O pożar, który wybuchł w piątek ok. 20.00 dopytywał nasz czytelnik. Według jego relacji, na miejscu, czyli obok bloku przy Walecznych było kilka samochodów straży pożarnej, a także pogotowie i policja, a dym ulatniał się z wyższych kondygnacji.
- W akcji gaszenia pożaru wzięły udział trzy zastępy Państwowej Straży Pożarnej - potwierdza rzecznik płockiej straży pożarnej Edward Mysera. - Paliła się znajdująca się w piwnicy bloku wersalka. Na szczęście nikomu nic się nie stało.
Pożar strażacy określają jako nieduży, natomiast zadymienie było spore. - Przepisy zabraniają ustawiania tego typu przedmiotów na drodze ewakuacji, a taką drogą jest właśnie korytarz piwniczny, na którym stała wersalka - przypomina rzecznik straży.
Co było przyczyną pożaru? Z naszych nieoficjalnych informacji wynika, że mogło dojść do celowego podpalenia. Jednak ani straż pożarna, ani policja na razie nie potwierdza tych doniesień.
- Przypuszczalną przyczyną pożaru było prawdopodobnie zaprószenie ognia przez nieznane osoby - mówi Edward Mysera.

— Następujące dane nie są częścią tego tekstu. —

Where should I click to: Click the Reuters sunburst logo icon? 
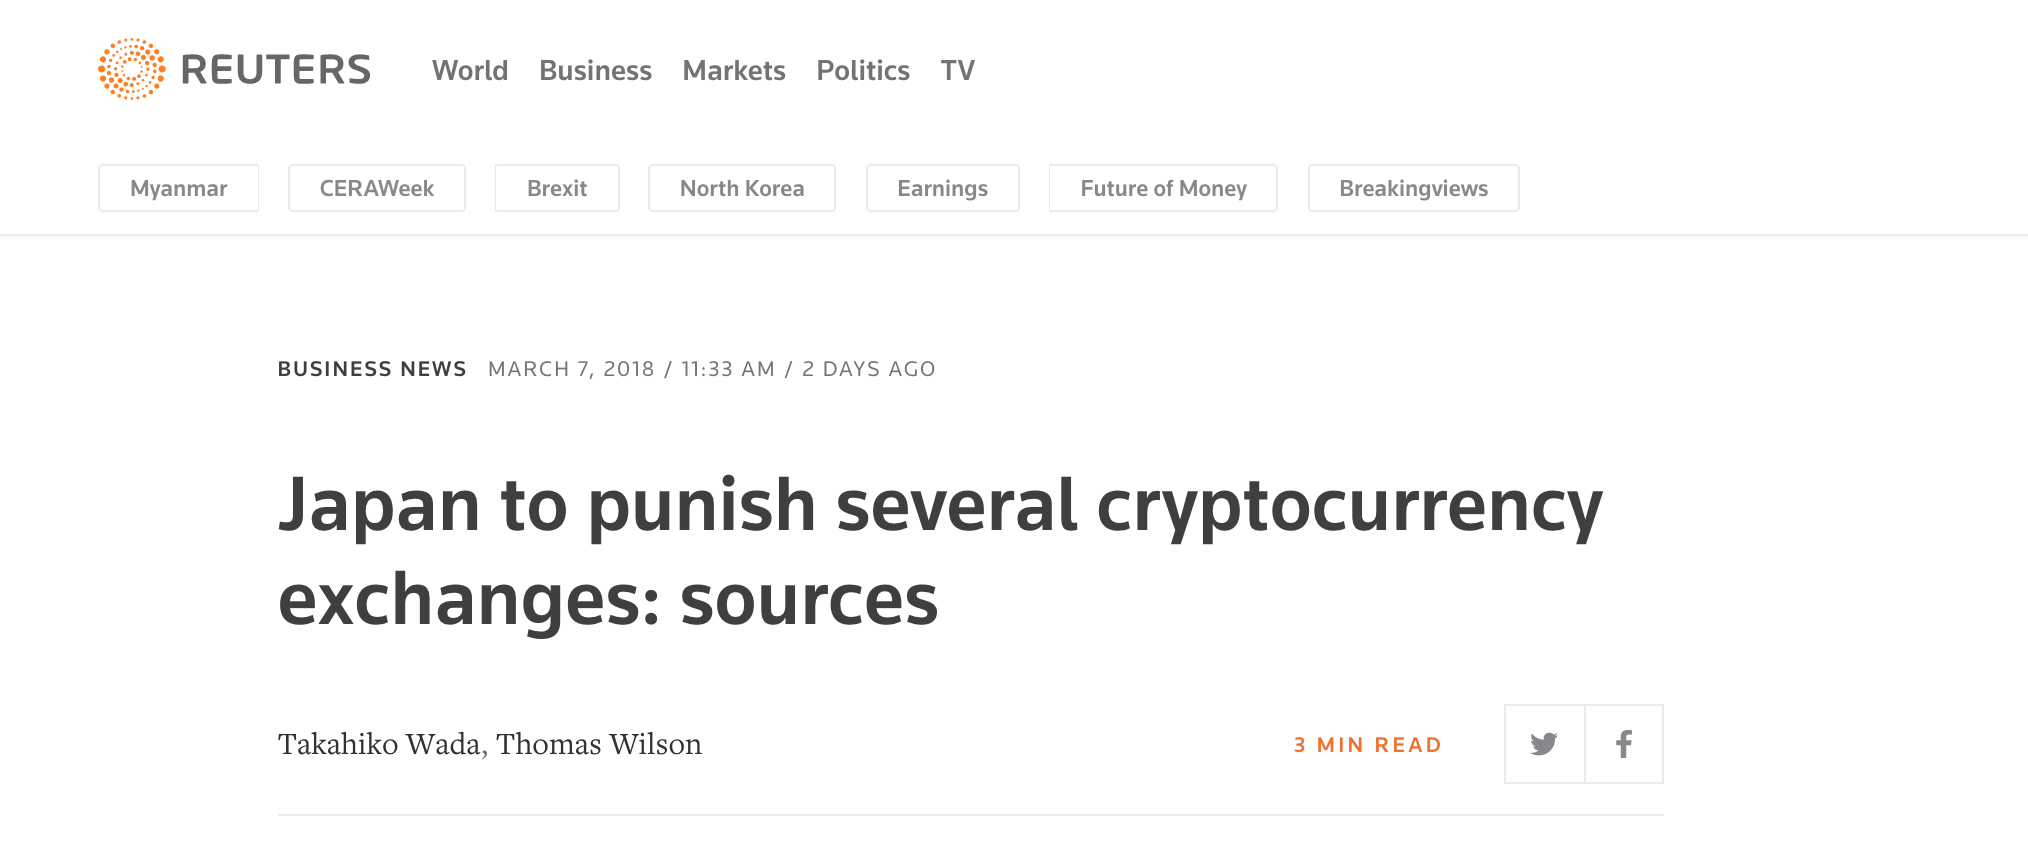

W podobnym tonie wypowiada się rzecznik płockiej policji, Krzysztof Piasek. - Policjanci przyjęli zgłoszenie od przedstawiciela spółdzielni, dokonali oględzin miejsca i cały czas prowadzą w tej sprawie postępowanie. W tej chwili nie jesteśmy jeszcze w stanie podać przyczyn pożaru - informuje.